Hale added, “Our levels of non-performing assets and delinquencies have improved. Non-performing assets decreased by 4% and loans that were 90 days or more past due decreased 35% when compared to the same period last year.”

The Company also announced that Daniel McKew, President of 1st Mariner Bank, has submitted his resignation to pursue another professional opportunity.  Mark Keidel, the current President of 1st Mariner Bancorp and Chief Operating Officer of 1st Mariner Bank, has been appointed as Mr. McKew’s successor.

Operating Summary

Elevated credit costs continue to impact overall earnings.  Provisions for loan losses and costs of foreclosed properties comprised $8.2 million of the $7.9 million loss for the third quarter or 2011.  Net interest income for the third quarter of 2011 was $7.1 million compared to $7.9 million in the third quarter of 2010. The net interest margin improved to 3.13% in the third quarter of 2011, compared to 2.99% in the third quarter of 2010. The improvement was due to lower rates paid on deposits and borrowings. For the three months ended September 30, 2011, the average interest rate paid on deposits was 1.64% and for the three months ended September 30, 2010, the rate was 1.95%. The average interest rate paid on borrowings was 2.13% and 2.39% in the three months ended September 30, 2011 and 2010, respectively. Gross interest income was $11.7 million for the three months ended September 30, 2011 versus $13.8 million in the same period of 2010. Lower levels of earning assets as well as lower rates earned on those assets were the cause of the decrease.
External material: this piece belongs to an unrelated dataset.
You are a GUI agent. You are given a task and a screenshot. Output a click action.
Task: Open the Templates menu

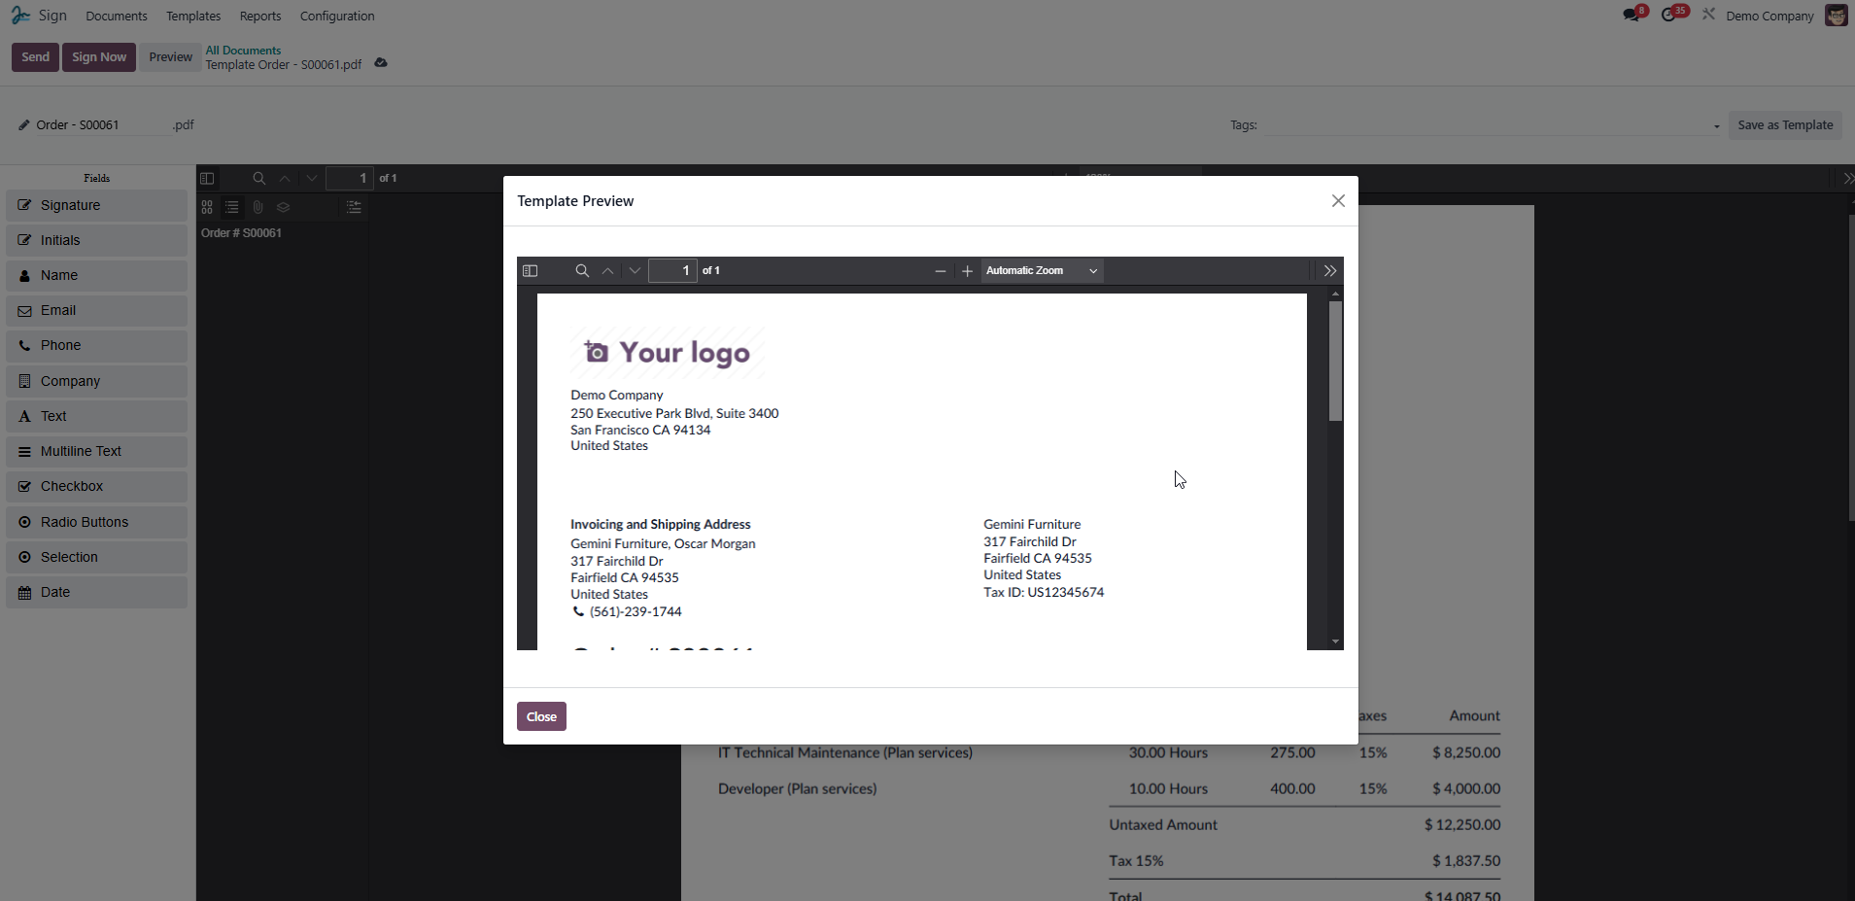tap(193, 17)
Average earning assets were $879.3 million and $1.0 billion for the three months ended September 30, 2011 and 2010, respectively. Managed decreases in loan balances contributed to the overall decrease in average earning assets.

On a year-to- date basis, net interest income was $20.6 million for the nine months ended September 30, 2011 versus $21.7 million for the nine months ended September 30, 2010. The net interest margin increased to 2.94% for the nine months ended September 30, 2011, compared to 2.82% for the nine months ended September 30, 2010. Lower interest rates paid on deposits and borrowings led to the improved margin. The average interest rate paid on deposits was 1.74% and 2.08% for the nine months ended September 30, 2011 and 2010, respectively. Total average interest rate paid on borrowings was 2.13% for the nine months ended September 30, 2011 compared to 2.85% paid in the nine months ended September 30, 2010. Gross interest income was $35.5 million for the nine months ended September 30, 2011 versus $41.5 million in the nine months ended September 30, 2010. Lower average loan balances during the nine months ended September 30, 2011 caused the decrease in total interest income.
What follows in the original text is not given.